:: Task data ::
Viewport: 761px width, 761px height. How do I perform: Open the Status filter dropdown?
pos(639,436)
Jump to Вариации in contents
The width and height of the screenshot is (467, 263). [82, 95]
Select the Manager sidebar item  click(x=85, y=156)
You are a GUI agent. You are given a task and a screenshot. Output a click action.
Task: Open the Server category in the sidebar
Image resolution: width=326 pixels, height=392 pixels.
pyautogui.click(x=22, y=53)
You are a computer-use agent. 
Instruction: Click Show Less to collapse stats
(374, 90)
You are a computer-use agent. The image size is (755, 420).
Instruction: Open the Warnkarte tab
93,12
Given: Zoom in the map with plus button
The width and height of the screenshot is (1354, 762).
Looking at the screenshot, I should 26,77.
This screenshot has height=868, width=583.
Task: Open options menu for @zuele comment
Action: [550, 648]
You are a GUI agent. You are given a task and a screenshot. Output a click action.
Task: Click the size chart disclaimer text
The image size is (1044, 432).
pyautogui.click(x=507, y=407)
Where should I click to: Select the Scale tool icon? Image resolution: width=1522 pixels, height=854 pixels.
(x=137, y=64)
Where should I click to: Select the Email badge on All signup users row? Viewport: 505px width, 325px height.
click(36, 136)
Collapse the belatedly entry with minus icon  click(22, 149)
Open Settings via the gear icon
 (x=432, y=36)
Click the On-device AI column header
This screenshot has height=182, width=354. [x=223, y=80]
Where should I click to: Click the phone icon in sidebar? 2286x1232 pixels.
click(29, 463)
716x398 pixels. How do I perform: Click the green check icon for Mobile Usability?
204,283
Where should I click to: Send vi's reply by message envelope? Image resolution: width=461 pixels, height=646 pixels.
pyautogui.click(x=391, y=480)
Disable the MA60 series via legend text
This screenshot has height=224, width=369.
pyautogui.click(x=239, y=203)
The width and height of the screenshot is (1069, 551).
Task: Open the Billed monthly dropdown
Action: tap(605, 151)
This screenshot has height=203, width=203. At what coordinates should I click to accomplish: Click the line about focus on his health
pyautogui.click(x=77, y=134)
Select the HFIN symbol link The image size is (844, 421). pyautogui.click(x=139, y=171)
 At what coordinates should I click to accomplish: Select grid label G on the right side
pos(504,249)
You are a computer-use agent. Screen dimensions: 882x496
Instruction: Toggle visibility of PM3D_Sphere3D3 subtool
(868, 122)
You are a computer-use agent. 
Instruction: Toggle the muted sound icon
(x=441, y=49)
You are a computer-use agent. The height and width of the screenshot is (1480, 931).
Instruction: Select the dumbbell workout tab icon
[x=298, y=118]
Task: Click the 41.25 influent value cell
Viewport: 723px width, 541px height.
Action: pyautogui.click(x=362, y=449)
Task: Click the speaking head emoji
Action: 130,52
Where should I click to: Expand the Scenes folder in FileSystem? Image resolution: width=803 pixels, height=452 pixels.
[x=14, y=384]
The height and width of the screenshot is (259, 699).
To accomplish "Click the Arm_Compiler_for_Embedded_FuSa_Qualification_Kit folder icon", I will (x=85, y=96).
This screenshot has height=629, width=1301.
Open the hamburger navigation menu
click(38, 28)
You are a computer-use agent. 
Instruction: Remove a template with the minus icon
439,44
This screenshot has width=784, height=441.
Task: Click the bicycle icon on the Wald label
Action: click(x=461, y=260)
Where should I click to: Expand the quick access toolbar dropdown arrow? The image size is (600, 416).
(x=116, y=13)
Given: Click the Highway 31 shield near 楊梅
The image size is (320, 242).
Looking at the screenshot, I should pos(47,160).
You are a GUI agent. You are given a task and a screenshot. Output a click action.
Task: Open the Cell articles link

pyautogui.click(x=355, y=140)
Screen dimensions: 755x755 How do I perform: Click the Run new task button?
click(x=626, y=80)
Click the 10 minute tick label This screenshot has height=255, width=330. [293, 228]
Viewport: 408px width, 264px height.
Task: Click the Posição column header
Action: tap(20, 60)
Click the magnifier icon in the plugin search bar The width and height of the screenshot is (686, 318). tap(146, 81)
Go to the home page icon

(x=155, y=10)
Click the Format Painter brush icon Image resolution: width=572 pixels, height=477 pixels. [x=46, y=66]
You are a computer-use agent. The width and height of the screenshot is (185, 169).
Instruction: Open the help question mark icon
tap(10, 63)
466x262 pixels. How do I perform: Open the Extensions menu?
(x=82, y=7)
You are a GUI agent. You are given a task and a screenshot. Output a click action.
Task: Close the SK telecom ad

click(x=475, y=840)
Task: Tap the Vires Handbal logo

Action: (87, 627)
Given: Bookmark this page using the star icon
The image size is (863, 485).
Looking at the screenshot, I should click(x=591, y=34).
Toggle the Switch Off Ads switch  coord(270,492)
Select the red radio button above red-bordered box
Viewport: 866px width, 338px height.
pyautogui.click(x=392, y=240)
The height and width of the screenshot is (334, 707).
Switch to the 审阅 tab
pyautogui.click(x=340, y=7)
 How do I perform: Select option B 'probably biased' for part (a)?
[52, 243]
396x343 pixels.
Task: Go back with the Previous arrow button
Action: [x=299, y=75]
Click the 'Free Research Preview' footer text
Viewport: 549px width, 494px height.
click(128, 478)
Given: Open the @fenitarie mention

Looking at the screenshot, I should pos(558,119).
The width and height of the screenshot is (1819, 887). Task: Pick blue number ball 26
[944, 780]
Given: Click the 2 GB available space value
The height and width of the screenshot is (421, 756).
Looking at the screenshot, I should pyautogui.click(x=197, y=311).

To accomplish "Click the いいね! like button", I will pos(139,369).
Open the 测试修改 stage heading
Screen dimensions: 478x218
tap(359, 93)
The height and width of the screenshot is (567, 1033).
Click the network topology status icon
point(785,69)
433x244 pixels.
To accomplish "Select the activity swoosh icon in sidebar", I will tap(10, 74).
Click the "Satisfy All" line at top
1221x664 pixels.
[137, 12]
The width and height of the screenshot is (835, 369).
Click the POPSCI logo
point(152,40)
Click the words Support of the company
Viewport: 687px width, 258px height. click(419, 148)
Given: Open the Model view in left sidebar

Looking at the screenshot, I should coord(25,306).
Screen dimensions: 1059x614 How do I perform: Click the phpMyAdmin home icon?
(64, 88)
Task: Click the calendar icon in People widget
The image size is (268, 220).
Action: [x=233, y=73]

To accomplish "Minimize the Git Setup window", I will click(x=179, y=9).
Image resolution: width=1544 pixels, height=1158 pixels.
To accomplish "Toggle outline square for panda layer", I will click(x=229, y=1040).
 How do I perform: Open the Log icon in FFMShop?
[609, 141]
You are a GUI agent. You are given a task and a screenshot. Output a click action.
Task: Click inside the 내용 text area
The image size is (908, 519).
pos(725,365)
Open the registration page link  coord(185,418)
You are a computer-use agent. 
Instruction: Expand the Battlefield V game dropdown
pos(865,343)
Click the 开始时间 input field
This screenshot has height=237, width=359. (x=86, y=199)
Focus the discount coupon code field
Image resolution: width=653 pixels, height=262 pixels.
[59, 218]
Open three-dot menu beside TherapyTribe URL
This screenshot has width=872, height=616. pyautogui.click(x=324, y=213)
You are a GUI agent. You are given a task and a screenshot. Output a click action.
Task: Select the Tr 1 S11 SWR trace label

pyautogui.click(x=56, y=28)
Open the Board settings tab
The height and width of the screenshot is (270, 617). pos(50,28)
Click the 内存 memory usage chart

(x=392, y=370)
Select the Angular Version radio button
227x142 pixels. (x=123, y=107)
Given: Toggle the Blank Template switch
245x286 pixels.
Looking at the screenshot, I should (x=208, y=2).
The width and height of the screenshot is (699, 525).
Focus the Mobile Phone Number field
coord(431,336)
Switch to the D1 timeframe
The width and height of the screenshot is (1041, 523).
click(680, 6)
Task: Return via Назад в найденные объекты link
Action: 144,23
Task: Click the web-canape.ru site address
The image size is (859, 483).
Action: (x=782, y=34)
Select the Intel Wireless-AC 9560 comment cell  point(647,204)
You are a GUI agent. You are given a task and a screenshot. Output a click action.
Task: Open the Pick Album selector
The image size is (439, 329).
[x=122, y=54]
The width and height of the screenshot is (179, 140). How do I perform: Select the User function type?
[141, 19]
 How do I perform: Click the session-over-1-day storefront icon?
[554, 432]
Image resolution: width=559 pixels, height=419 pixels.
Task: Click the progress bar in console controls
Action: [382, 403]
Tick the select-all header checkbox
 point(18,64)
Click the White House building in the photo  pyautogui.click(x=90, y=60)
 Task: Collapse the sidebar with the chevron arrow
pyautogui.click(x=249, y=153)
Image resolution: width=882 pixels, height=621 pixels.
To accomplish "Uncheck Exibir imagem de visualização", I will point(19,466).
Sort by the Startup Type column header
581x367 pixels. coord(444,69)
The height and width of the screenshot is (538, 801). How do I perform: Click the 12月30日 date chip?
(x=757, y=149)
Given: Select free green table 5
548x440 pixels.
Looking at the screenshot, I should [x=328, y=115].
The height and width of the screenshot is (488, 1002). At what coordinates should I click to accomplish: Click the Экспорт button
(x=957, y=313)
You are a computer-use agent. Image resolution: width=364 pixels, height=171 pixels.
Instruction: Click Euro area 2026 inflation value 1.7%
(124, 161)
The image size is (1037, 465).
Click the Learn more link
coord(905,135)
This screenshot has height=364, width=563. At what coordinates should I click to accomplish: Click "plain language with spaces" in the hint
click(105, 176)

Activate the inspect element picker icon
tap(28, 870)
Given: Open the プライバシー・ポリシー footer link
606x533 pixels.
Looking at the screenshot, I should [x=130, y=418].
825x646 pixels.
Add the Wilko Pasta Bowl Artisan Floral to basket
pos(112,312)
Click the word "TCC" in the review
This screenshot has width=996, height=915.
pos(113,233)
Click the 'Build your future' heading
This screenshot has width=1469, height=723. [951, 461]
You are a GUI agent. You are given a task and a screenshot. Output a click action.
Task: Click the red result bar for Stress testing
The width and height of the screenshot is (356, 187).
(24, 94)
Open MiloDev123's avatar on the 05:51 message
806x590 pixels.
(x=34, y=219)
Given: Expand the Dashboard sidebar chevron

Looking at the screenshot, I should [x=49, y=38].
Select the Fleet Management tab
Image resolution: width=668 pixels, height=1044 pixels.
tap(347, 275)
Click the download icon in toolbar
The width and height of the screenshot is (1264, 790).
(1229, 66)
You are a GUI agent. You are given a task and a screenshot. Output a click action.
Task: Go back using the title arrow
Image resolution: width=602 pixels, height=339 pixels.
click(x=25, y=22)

:: Aim of the task ::
Give the records running from the line that contains "Select the Manager" through the line that contains "click(36, 136)", both included, as a Markdown table with columns named Row and Line, one row per line and blank lines left out.

:: Exercise result ::
| Row | Line |
|---|---|
| 1 | Select the Manager sidebar item  click(x=85, y=156) |
| 2 | You are a GUI agent. You are given a task and a screenshot. Output a click action. |
| 3 | Task: Open the Server category in the sidebar |
| 4 | Image resolution: width=326 pixels, height=392 pixels. |
| 5 | pyautogui.click(x=22, y=53) |
| 6 | You are a computer-use agent.  |
| 7 | Instruction: Click Show Less to collapse stats |
| 8 | (374, 90) |
| 9 | You are a computer-use agent. The image size is (755, 420). |
| 10 | Instruction: Open the Warnkarte tab |
| 11 | 93,12 |
| 12 | Given: Zoom in the map with plus button |
| 13 | The width and height of the screenshot is (1354, 762). |
| 14 | Looking at the screenshot, I should 26,77. |
| 15 | This screenshot has height=868, width=583. |
| 16 | Task: Open options menu for @zuele comment |
| 17 | Action: [550, 648] |
| 18 | You are a GUI agent. You are given a task and a screenshot. Output a click action. |
| 19 | Task: Click the size chart disclaimer text |
| 20 | The image size is (1044, 432). |
| 21 | pyautogui.click(x=507, y=407) |
| 22 | Where should I click to: Select the Scale tool icon? Image resolution: width=1522 pixels, height=854 pixels. |
| 23 | (x=137, y=64) |
| 24 | Where should I click to: Select the Email badge on All signup users row? Viewport: 505px width, 325px height. |
| 25 | click(36, 136) |